Не надо старых нам игрушек:
Не в анатомию страстей,
А в анатомию лягушек
Впились Бальзаки наших дней.

И все, на что ты ни укажешь,
Литературой ли назвать?
Какая гадина! ты скажешь
И будешь целый день плевать (Цитируется по изданию: Полное собрание сочинений князя П.А.Вяземского, т. XII. СПб., 1896, стр. 282-283.).

Вяземский пародирует античную иерархию мифологических "веков". "Реальный век" - это эпоха 1830-1840-х годов: век появления "натуральной школы", век Белинского и раннего социального романа ("Бальзаков"). Образ мелочного счета, через который характеризуется данная эпоха, как кажется, придает ей, в классификации Вяземского, ассоциацию с "медным веком". Вслед за ним наступает железный век, который Вяземский саркастически перифразирует, по принципу парономазии, в "век животный". Смена веков последовательно изображена как процесс редукции: от "дважды двух" - к "нулю", от литературы - к бессловесности, от человека и его чувств - к низшим организмам.

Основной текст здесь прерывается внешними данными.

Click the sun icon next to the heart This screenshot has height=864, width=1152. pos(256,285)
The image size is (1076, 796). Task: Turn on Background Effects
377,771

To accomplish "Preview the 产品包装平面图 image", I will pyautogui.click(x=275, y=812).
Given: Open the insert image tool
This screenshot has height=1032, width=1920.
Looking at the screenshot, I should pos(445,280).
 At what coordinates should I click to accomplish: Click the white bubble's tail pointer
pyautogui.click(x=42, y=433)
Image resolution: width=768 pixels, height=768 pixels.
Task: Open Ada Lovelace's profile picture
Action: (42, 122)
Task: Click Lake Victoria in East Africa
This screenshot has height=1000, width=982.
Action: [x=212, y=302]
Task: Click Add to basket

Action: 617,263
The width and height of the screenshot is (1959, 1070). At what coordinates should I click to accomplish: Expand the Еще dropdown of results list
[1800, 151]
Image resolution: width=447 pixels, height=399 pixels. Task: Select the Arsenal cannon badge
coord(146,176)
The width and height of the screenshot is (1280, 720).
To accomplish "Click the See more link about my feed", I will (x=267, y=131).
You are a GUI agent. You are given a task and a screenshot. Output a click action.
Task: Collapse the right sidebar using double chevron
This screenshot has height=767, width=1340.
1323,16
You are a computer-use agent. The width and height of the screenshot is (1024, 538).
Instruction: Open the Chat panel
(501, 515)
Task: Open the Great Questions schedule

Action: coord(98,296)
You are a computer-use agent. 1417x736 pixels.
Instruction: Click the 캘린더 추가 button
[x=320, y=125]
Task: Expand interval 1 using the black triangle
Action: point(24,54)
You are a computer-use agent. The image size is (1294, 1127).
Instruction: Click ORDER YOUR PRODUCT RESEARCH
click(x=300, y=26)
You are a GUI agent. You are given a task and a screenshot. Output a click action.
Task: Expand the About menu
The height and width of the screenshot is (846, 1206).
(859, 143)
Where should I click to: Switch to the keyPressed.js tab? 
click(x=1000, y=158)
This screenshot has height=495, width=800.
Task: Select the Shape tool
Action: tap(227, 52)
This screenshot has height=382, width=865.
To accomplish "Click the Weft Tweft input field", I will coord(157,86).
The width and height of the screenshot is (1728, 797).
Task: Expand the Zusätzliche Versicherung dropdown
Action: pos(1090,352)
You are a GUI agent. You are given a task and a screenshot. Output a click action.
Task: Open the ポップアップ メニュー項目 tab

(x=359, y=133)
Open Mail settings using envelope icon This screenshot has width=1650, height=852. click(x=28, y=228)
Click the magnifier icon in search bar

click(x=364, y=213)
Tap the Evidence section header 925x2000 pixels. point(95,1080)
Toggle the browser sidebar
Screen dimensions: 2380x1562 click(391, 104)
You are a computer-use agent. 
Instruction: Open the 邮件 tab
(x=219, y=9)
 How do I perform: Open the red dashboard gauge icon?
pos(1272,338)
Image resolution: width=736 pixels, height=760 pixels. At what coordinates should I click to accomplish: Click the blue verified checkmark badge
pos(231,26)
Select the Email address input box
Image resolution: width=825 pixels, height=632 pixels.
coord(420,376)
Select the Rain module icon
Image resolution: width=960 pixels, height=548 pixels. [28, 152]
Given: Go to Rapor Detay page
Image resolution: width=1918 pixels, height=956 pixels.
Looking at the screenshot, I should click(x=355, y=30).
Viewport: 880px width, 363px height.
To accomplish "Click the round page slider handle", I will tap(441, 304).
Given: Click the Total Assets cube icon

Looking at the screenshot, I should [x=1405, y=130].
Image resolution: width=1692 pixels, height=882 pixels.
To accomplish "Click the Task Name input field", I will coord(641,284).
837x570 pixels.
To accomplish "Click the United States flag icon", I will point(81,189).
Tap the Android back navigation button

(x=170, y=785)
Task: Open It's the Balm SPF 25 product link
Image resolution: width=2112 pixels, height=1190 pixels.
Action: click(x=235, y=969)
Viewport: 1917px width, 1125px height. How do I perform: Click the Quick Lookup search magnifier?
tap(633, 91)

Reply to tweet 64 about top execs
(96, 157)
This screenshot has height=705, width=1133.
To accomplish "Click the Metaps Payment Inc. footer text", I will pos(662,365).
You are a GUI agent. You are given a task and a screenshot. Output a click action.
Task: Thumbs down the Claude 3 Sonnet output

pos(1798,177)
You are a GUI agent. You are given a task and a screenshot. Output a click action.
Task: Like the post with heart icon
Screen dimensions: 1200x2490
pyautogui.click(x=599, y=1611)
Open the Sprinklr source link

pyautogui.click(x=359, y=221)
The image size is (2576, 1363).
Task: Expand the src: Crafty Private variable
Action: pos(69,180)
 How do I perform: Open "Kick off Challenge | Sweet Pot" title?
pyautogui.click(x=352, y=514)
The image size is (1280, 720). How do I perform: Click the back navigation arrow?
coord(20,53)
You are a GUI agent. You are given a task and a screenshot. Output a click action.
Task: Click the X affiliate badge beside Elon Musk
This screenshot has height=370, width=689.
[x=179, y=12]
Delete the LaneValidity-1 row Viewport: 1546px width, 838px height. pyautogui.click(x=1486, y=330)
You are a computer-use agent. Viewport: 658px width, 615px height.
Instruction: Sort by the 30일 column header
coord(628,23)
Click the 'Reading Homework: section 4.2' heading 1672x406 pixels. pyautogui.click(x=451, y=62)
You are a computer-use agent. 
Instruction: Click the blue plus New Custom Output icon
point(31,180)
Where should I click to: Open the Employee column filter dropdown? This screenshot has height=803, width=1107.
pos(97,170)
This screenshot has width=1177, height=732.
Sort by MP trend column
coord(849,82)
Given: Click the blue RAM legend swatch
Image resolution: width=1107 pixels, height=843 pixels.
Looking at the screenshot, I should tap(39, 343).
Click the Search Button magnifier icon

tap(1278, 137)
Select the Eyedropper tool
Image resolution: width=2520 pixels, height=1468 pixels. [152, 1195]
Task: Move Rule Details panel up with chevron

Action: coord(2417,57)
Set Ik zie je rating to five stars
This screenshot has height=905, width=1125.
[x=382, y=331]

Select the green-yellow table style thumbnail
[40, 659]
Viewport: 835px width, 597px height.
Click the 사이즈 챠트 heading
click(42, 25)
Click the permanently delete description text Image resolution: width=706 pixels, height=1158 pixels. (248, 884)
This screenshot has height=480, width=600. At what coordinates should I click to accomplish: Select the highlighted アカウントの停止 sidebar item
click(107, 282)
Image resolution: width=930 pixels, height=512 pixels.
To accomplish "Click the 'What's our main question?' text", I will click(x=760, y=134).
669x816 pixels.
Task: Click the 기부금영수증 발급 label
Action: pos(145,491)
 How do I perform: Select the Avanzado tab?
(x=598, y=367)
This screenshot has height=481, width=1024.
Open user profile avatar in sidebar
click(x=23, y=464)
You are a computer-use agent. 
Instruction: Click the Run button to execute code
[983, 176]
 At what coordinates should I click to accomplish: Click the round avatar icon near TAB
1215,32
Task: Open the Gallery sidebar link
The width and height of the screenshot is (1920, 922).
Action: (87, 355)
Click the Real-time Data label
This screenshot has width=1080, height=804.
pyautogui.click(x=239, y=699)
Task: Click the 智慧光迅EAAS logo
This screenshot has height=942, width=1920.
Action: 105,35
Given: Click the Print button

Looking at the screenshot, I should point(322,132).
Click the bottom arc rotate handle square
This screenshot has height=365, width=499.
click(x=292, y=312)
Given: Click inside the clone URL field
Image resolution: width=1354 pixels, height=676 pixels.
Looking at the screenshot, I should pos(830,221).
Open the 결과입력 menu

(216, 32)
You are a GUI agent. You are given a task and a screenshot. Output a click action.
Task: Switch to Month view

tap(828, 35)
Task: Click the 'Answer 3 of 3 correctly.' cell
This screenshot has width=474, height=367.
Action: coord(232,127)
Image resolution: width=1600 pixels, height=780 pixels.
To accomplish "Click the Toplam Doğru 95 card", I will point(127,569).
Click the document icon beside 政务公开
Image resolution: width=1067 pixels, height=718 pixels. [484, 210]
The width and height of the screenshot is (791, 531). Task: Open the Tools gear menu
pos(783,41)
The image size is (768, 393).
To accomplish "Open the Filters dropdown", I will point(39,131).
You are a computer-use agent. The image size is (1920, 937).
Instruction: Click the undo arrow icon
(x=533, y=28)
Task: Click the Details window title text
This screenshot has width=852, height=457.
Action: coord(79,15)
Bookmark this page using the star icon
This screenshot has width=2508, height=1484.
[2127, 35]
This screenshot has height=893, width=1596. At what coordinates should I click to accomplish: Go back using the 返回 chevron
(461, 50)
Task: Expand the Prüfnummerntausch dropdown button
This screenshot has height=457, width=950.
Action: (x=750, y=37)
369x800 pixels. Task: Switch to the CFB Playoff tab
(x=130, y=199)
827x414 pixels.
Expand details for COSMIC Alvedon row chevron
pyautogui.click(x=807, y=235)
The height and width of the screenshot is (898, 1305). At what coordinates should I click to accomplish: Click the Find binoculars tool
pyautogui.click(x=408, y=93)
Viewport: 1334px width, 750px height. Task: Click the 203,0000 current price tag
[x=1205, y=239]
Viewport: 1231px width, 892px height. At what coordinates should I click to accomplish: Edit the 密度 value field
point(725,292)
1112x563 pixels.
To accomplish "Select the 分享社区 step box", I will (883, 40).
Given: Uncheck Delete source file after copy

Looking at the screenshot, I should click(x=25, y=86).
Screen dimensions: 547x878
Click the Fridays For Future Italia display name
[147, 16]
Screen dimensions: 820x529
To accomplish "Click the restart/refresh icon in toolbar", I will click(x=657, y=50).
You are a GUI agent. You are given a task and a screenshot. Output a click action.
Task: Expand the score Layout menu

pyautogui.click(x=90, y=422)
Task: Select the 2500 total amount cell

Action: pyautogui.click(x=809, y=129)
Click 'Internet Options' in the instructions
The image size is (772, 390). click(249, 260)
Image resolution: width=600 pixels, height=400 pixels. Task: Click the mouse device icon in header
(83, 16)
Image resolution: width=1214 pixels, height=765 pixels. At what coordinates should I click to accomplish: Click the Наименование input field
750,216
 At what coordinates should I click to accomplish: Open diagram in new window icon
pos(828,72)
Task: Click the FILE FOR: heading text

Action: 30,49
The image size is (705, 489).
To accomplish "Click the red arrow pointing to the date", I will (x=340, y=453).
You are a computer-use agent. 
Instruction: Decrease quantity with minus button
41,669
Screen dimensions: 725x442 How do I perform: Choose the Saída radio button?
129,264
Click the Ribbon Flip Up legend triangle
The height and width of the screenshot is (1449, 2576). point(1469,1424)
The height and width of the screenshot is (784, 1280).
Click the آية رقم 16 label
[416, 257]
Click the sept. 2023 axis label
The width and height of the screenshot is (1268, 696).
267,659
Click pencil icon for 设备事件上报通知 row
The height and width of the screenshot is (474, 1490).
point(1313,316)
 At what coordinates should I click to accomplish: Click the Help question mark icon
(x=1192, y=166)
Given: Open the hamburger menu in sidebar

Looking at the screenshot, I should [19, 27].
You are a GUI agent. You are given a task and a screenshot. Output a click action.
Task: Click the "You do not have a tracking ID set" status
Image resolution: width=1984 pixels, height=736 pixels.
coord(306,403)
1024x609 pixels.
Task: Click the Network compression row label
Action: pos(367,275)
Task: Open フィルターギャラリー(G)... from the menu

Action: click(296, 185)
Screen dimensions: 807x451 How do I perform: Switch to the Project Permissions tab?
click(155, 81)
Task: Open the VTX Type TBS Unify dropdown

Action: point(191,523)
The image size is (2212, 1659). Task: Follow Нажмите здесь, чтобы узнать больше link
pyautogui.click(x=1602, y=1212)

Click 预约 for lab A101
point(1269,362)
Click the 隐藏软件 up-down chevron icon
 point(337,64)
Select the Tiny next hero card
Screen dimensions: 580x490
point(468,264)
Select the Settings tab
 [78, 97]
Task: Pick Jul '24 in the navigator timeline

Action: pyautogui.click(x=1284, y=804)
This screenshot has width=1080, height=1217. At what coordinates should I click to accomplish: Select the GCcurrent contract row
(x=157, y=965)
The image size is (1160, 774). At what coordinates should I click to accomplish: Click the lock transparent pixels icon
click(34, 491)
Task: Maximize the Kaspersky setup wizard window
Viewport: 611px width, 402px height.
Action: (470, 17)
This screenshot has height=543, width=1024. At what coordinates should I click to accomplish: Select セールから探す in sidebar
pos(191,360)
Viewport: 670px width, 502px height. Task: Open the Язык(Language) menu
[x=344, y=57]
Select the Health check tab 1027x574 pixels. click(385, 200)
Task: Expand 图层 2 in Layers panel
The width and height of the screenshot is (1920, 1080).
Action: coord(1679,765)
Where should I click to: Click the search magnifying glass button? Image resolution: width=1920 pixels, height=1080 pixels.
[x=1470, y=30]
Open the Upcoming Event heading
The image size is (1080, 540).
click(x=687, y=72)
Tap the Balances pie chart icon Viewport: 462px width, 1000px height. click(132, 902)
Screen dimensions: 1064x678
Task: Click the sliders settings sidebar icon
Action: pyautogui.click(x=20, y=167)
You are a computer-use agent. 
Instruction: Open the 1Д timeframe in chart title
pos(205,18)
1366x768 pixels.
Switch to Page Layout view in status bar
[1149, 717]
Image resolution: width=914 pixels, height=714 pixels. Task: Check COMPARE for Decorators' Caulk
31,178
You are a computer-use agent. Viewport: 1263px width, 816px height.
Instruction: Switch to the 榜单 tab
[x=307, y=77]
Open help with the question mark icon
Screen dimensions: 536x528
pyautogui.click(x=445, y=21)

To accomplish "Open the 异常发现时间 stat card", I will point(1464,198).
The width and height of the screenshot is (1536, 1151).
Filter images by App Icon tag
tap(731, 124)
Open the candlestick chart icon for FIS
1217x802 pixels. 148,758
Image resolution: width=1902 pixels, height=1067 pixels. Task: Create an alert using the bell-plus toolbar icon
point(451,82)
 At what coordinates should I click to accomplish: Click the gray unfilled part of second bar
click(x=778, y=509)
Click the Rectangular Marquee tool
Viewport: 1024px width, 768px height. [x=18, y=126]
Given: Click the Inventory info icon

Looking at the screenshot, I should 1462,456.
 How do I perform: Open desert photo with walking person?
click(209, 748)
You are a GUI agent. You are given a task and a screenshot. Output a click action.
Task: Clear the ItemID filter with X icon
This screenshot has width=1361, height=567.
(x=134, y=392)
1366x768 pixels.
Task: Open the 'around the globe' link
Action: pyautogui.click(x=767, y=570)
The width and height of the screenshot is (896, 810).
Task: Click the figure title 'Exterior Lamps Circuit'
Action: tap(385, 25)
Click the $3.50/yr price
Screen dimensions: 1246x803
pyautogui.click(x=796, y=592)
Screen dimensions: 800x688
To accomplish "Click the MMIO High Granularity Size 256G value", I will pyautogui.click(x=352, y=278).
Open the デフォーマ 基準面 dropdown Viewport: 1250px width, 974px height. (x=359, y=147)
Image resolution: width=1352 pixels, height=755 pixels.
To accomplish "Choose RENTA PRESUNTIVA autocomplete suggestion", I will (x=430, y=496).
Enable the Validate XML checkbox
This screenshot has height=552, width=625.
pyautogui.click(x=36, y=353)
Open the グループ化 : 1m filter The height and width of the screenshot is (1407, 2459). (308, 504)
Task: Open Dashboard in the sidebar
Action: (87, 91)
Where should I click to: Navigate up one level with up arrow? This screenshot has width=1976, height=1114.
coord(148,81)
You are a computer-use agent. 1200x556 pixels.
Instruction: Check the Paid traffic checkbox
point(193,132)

В своих произведениях начала 1930-х годов Мандельштам неоднократно обращался к реминисценциям из позднего Вяземского (например, мотивы "Поминок" Вяземского - цикла стихов, посвященных поэтам "золотого века", используются в "Стихах о русской поэзии"); фигура поэта, "опоздавшего" умереть и оказавшегося в чуждом ему мире, имела для него важную символическую значимость. Стихи Вяземского о "золотом веке" были использованы Мандельштамом, в качестве реминисцентного фона, в том образе культурной и естественной истории, который был нарисован в стихотворении "Ламарк". Тем более примечателен тот факт, что Мандельштам, в сущности точно следуя за образной канвой стихотворения Вяземского, придает тем же образам диаметрально противоположную символическую ценность. И у Вяземского, и у Мандельштама наступающая эпоха несет с собой редукцию человека и его духовного мира, обращение в "нуль", в бессловесность, растворение в мире "гадов, их примет". Но если для Вяземского эти черты современного мира дают лишь повод для того, чтобы "целый день плевать" (и с горечью вспоминать о безвозвратно утраченном золотом веке), то Мандельштам оказывается способен увидеть в них позитивный смысл. В этом ему помогает его "вожатый" - Ламарк и его теория биологической эволюции, столь явственно связанная с миром романтического идеализма.

Вяземский навсегда остался привязан к миру русской культуры 1810-х - начала 1820-х годов. В этом мире культура существовала только в качестве чистой ("идеальной") поэзии. Лишь позднее, на рубеже 1820 - 1830-х годов, на русской почве возникает метафизическая концепция "организма", воспринятая из немецкой романтической философии; вместе с ней приходит идея метафизической осмысленности исторического процесса, ощущение единства жизни во всех ее проявлениях. Именно этими глазами "человека тридцатых годов" - глазами Чаадаева и любомудров, глазами Баратынского и Пушкина-"протея" (а не "арзамасского" Пушкина) - смотрит Мандельштам на гибель золотого века. Поэтому в эсхатологической картине гибели человека и его искусства он видит то, чего не видит Вяземский. Для Вяземского обращение к "Познанью гадов" символизирует бессмысленную и безвозвратную утрату всех ценностей. Для зрелого Мандельштама, пережившего свое второе поэтическое рождение на рубеже тридцатых годов, это самоуничтожение, нисхождение, редукция есть знак высокой миссии художника, исполнение которой означает спасение "чести природы". Протеистический художник-демиург не "плюет" на наступающий на него "животный" век - он вызывает его на дуэль.